A. − [Correspond à jargon1A]
1. Employer le langage particulier à un groupe socio-culturel ou professionnel, à une activité. Vous payez un verre? Il en fait une soif, jargonnait-elle dans l'affreux argot des rencontres de faubourg (Lorrain, Phocas,1901, p. 362).
Emploi trans. Bussières jargonnait déjà le vocabulaire professionnel. Les mots de serge, d'alpaga, de cheviote lui venaient (Bourget, Tapin,1928, p. 28).
2. S'exprimer plus ou moins correctement, de façon plus ou moins intelligible dans une langue dont on maîtrise mal les structures et le vocabulaire. Jargonner en anglais. Du portugais, en un clin-d'œil, il passe au siamois : il en est bientôt maître, et peut jargonner et caqueter dans les deux langues (Sainte-Beuve, Caus. lundi, t. 3, 1851, p. 440).
Emploi trans. Un vieux concierge portant moustache grise, jargonnant un français mélangé d'italien (Ponson du Terr., Rocambole, t. 2, 1859, p. 334):
J'ai dit (...) : « Il y a pourtant plus de six cents ans qu'il [Villehardouin] a écrit dans le français qu'on jargonnait alors... » Ce mot de jargonnait me chiffonne; il me donne après coup des scrupules, et je sens le besoin de faire jusqu'à un certain point réparation à Villehardouin et à nos bons aïeux de la seconde moitié du douzième siècle. Sainte-Beuve, Caus. lundi, t. 9, 1851-62, p. 526.
B. − [Correspond à jargon1B] Péj. Parler dans une langue étrangère que l'auditeur ne comprend pas; s'exprimer dans un langage, un style jugé obscur, hermétique, affecté.

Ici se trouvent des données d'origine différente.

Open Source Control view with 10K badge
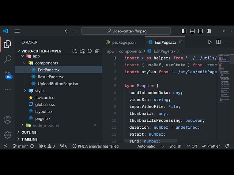Image resolution: width=234 pixels, height=175 pixels. point(8,74)
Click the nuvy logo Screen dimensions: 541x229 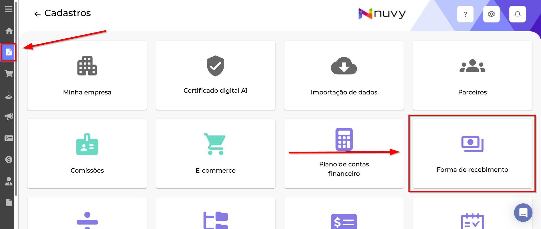point(382,14)
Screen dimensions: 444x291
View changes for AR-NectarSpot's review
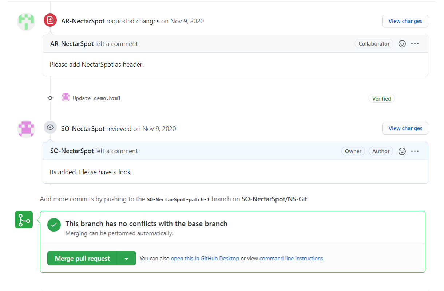pyautogui.click(x=405, y=21)

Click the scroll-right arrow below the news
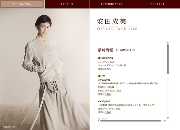tap(165, 121)
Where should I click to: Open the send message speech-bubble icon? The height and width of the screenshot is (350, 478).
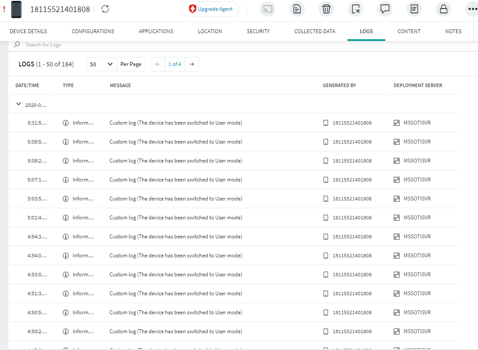(x=385, y=9)
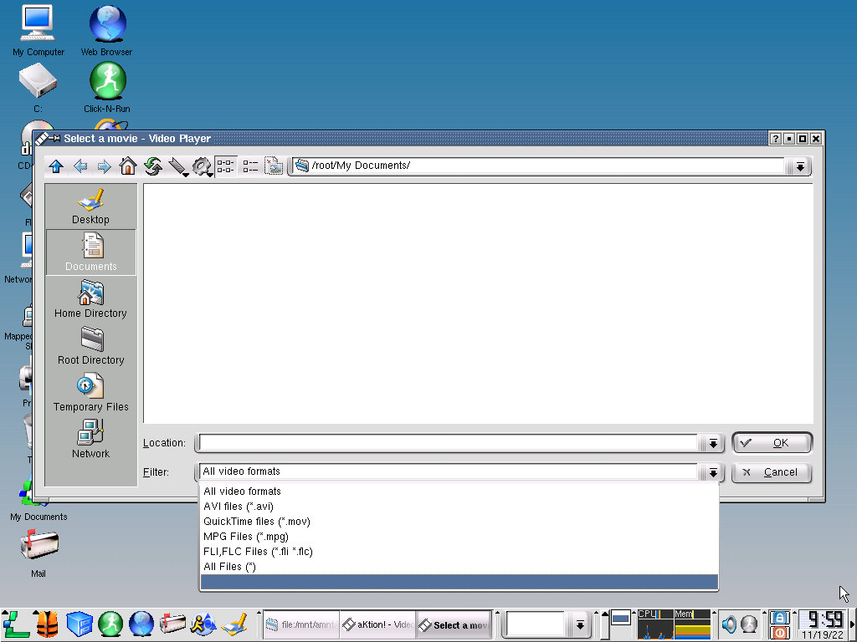Open the gear configure menu

pos(202,166)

Les hommes de troupe (...) jargonnaient en hachant la paille. − La métayère ne revenait point de cela, que ne parlant pas patois, ils ne parlassent pas français (Pourrat, Gaspard,1925, p. 145).La rivalité est traditionnelle entre professeurs de français et de philosophie, les premiers accusant les seconds de « jargonner » (Le Monde,6 sept. 1966ds Gilb. 1971).

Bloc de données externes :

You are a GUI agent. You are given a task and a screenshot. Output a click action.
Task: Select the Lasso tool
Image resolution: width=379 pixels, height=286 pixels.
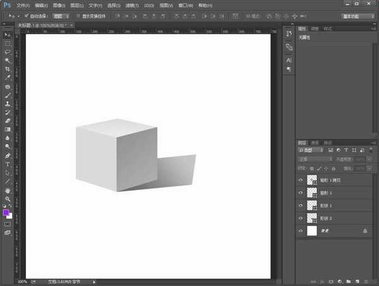pyautogui.click(x=8, y=52)
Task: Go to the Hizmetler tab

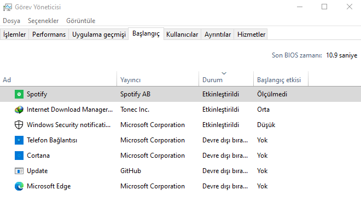Action: (x=251, y=35)
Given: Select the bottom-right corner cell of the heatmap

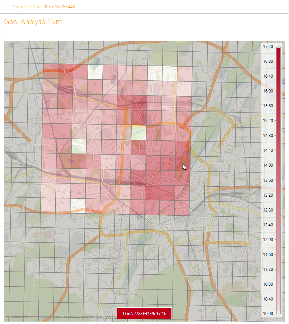Looking at the screenshot, I should [182, 208].
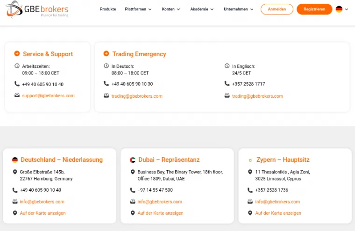
Task: Click the Anmelden button
Action: pyautogui.click(x=277, y=9)
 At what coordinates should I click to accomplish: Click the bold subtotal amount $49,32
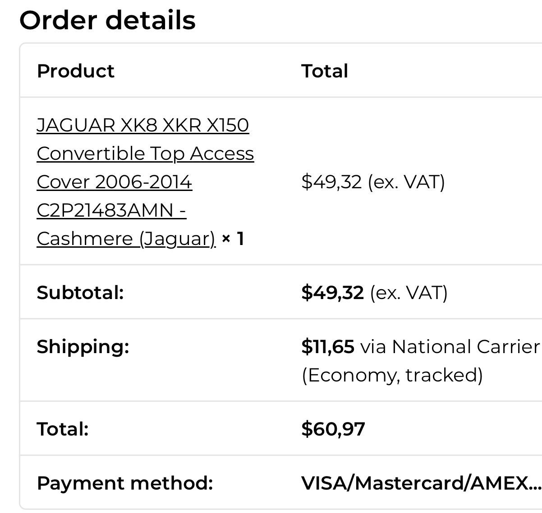tap(332, 292)
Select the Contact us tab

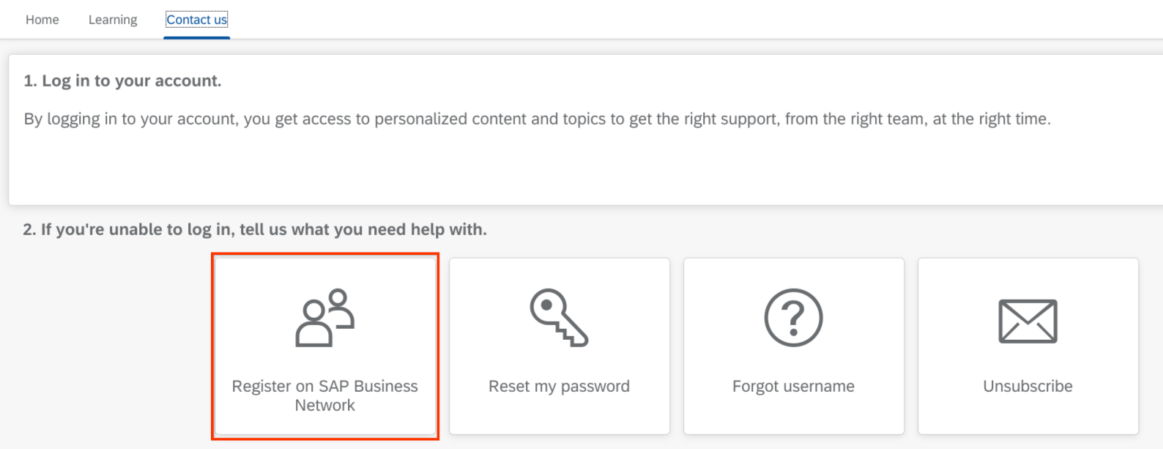click(x=196, y=20)
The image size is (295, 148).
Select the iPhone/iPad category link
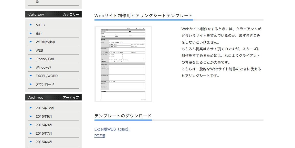pyautogui.click(x=45, y=59)
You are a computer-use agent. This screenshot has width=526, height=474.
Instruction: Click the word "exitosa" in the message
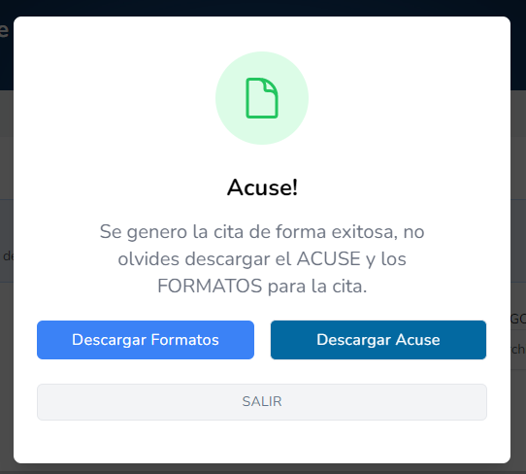365,232
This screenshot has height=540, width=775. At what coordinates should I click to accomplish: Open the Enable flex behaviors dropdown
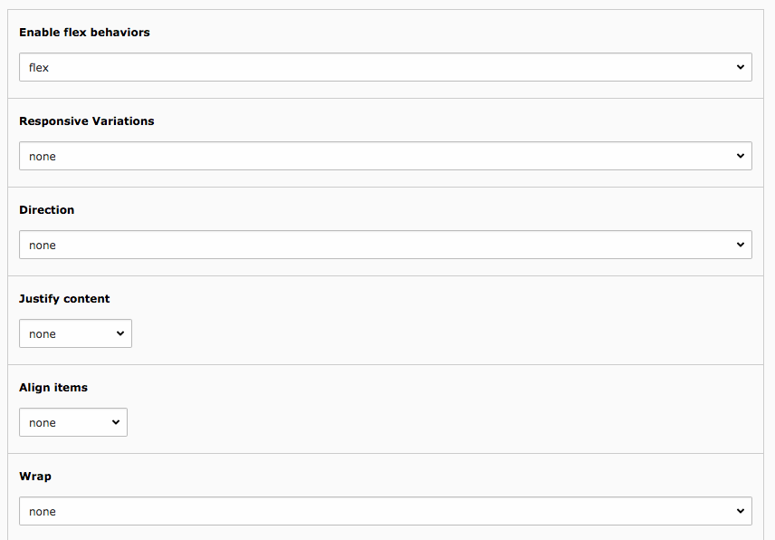(x=386, y=67)
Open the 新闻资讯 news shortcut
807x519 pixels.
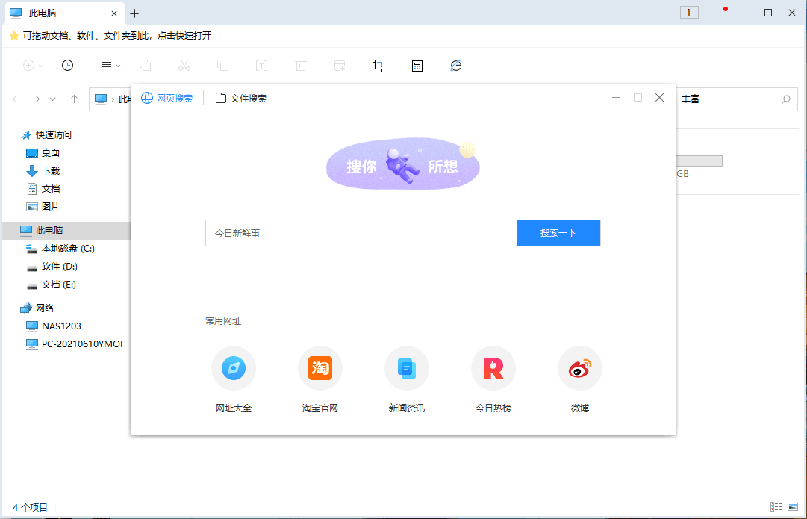pyautogui.click(x=406, y=367)
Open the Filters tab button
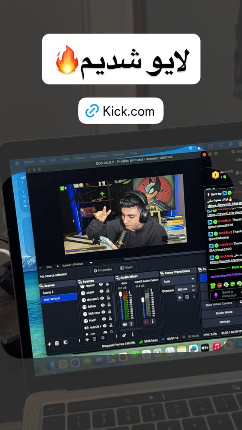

Emploi trans. Jargonner un patois. Les Mémoires, charmans d'ailleurs de la savante Marguerite ou Margot de Valois, jargonnent une méta-physique sentimentale qui couvre assez mal des sensations très-physiques (Chateaubr., Litt. angl., t. 1, 1836, p. 213).
Emploi pronom. passif. Il faut aussi la prévenir que les écrits de fantaisie, les peintures intimes (comme cela se jargonne), sont bornés (Chateaubr., Mém., t. 4, 1848, p. 553).

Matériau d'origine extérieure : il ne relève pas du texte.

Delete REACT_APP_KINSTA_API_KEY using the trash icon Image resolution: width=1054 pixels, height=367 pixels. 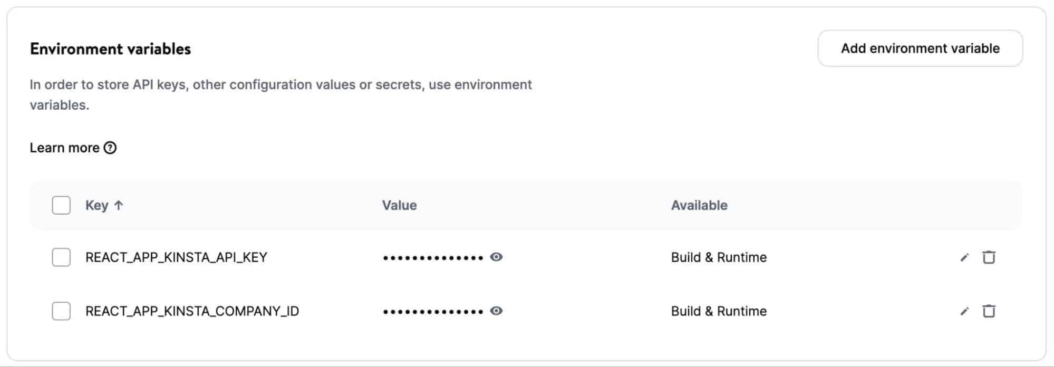(990, 257)
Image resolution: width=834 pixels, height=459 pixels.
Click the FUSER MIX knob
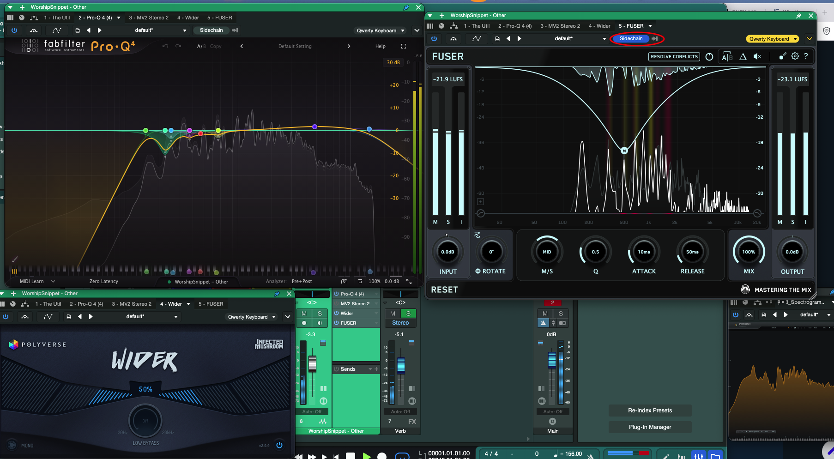coord(749,252)
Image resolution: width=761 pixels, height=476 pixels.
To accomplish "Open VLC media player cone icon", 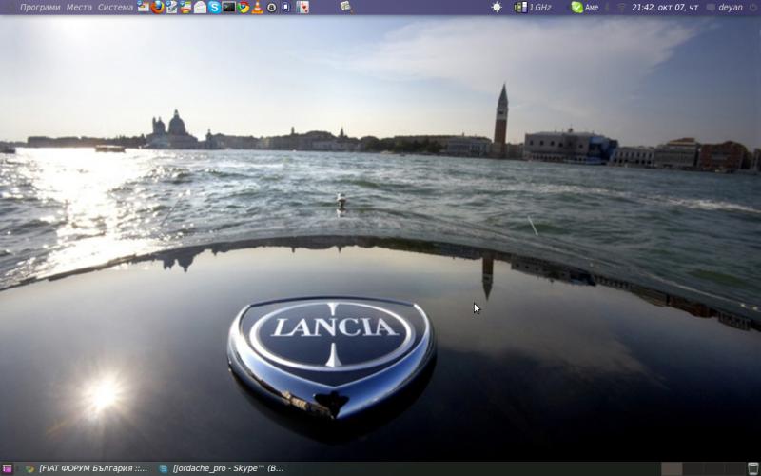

C. − [En parlant du jars, de l'oie] Pousser son cri. Il les entendait, de sa chambre, repartir en jargonnant et en cacadant comme des oies (Morand, Flagell. Séville,1951, p. 337).
REM. 1.
Jargonnant, -ante, adj.Qui emploie un langage affecté, excessivement recherché, hermétique. Cet étudiant en sociologie parlait le langage compliqué et jargonnant de l'université (Le Nouvel Observateur,17 avr. 1968ds Gilb. 1971).
2.
Jargonnement, subst. masc.,hapax. Action de jargonner. Au fig. Un silence (...) meublé de paroles d'hommes tranquilles (...), du jargonnement d'un poêle (...), d'une pipe qui jute (Arnoux, Rhône,1944, p. 359).
3.
Jargonneur, -euse, subst. et adj.(Personne) qui jargonne. (Dict. xixeet xxes.). Le galimatias des jargonneurs (Rob.Suppl.1970).
4.
Jargouiller, verbe,hapax. Synon. péj. de jargonner, supra B.Il coupa court à toutes les réponses qu'elle jargouillait (Huysmans, Sœurs Vatard,1879, p. 123).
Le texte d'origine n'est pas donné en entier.